Singkat cerita, sampailah mereka pada saat yang berbahagia. Hari yang ditunggu-tunggu Yanto datang juga. Yanti melahirkan anak laki-laki yang lucu. Sayangnya, kelahiran sang anak tidak diikuti sifat keibuan sang istri. Pasca kelahiran, Yanti enggan menyusui atau sekadar menidurkan sang bayi. Perilaku tak baik Yanti itu, memaksa anaknya dari sejak usia harian, tidak pernah mendapatkan ASI. Yanti malah asyik dengan kegiatan hura-huranya sehari-hari. Shopping ke mal, arisan, reunian, sampai minta antar jalan-jalan ke tempat wisata yang belum pernah dikunjungi. Padahal, kondisi ekonomi Yanto juga tidak semulus orangtua Yanti. Bahkan, terbilang pas-pasan. Makanya, sampai sekarang masih tinggal di kontrakan. Meskipun, kontrakan seukuran rumah.
Kondisi itu rutin dilakukan Yanti hingga menelantarkan anak semata wayangnya.
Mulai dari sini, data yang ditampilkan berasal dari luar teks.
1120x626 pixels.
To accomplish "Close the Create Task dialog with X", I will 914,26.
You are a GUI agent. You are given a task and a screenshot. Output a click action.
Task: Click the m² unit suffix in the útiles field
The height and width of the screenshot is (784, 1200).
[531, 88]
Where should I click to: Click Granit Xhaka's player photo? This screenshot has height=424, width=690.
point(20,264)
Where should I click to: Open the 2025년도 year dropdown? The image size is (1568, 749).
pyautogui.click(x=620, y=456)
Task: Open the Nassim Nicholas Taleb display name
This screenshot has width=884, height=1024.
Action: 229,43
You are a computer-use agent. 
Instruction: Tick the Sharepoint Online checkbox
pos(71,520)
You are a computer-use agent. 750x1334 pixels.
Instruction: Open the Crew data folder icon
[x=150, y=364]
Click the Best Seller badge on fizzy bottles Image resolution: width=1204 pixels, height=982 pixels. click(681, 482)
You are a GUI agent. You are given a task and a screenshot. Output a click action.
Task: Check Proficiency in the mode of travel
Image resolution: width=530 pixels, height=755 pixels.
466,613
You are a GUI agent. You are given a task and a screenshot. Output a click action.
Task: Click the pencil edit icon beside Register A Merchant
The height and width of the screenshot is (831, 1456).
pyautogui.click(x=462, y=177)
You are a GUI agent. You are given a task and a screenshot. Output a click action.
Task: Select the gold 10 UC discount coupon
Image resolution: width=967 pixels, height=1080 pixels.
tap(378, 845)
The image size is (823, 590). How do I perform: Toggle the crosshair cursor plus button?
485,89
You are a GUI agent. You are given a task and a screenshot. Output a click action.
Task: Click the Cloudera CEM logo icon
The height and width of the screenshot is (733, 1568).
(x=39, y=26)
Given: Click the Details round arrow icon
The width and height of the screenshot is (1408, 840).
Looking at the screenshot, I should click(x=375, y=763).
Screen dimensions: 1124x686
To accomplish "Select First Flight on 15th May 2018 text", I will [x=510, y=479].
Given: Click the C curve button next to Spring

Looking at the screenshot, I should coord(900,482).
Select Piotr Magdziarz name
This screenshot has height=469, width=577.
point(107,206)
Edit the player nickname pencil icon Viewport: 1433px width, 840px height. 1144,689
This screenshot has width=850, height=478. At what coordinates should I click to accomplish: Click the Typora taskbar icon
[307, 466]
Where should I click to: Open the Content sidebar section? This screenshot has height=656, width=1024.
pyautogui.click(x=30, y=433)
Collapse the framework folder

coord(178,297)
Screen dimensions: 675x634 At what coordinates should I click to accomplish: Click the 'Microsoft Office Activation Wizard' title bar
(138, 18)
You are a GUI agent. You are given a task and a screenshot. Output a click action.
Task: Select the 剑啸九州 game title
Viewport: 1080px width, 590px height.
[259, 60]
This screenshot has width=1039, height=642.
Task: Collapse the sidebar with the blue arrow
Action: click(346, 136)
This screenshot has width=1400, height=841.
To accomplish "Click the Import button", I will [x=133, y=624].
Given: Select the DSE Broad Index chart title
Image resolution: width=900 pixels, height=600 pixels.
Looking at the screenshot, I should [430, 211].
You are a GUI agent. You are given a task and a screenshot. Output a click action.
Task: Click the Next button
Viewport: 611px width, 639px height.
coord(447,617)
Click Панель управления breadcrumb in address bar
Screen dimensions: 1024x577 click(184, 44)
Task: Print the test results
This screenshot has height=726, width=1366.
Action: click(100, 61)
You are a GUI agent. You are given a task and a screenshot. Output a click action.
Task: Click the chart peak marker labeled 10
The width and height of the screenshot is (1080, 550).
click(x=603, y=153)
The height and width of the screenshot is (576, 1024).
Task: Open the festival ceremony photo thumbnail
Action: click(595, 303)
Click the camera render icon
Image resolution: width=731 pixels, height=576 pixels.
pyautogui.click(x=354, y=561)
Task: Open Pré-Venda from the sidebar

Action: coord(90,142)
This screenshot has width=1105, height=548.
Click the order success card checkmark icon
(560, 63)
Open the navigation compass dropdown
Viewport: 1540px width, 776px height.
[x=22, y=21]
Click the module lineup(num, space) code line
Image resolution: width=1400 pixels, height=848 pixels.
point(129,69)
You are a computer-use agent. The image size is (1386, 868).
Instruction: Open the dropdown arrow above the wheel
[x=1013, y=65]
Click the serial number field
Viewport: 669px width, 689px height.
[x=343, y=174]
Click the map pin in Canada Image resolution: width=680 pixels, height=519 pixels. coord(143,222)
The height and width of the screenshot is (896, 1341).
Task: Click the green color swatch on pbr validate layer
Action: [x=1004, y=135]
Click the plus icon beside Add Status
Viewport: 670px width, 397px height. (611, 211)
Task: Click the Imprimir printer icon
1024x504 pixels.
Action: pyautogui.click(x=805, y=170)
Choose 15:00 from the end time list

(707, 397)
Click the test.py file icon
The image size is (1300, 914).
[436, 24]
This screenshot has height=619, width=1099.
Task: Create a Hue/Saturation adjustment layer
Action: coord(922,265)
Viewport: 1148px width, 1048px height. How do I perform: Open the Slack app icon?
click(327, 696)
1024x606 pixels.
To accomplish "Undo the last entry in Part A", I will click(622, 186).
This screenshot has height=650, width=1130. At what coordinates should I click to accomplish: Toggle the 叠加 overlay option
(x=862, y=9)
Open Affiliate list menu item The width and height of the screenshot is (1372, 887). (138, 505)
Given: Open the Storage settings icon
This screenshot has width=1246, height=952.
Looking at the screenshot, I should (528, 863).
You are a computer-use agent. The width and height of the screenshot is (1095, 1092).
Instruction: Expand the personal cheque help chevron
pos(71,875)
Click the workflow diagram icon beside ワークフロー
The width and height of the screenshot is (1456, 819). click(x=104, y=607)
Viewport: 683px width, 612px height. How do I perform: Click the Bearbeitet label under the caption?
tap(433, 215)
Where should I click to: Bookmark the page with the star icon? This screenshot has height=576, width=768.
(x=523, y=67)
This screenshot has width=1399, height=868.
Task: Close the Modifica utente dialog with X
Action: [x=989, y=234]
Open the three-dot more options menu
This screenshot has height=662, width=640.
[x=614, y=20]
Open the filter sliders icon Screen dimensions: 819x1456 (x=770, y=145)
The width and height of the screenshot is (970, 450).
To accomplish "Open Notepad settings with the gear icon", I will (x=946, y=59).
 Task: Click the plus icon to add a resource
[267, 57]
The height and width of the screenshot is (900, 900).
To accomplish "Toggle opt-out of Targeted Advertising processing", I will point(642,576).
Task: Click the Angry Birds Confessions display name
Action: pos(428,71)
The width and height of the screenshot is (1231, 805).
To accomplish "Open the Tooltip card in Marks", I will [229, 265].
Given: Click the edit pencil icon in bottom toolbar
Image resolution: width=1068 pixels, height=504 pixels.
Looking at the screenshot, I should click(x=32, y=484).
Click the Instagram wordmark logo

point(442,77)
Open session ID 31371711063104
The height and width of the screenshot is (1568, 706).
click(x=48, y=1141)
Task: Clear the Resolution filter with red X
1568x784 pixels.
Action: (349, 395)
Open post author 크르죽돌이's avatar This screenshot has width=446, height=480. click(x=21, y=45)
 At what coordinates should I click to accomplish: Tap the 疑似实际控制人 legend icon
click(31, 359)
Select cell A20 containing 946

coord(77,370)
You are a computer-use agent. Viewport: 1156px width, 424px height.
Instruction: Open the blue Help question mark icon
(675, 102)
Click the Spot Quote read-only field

Sampai anaknya menginjak usia lima tahun, jarang diajak main sama ibunya. Situasi itu, membuat Yanti dan anaknya tidak akur. Selama Yanti mengisi rutinitasnya bermanja-manjaan, sang anak selalu dititipkan mertua.
“Makanya, anak sedikit galak, terus enggak nurut. Mungkin gara-gara enggak pernah dapat kasih sayang dari ibunya kali,” terangnya. Mungkin saja sih. Terus ke bapaknya bagaimana? “Alhamdulillah, ke saya sih sama juga,” celotehnya sambil tertawa. Yaelah. “Mau bagaimana lagi. Saya kan orang kerja, bertemu saja jarang,” akunya. Nah, itu dia masalahnya.
Kondisi itu, kerap memancing emosi Yanto hingga naik pitam. Apalagi, selain tidak bisa mengurus anak, Yanti juga benar-benar tidak bisa melaksanakan kewajibannya sebagai ibu rumah tangga. Apa-apa Yanti inginnya praktis. Mencuci pakaian tinggal diantar ke laundry. Mencuci piring, baju, dan menyetrika menyewa pelayanan jasa tetangga secara harian. Hanya pelayanan di ranjang saja yang tidak menggunakan jasa orang lain. Wakwaw.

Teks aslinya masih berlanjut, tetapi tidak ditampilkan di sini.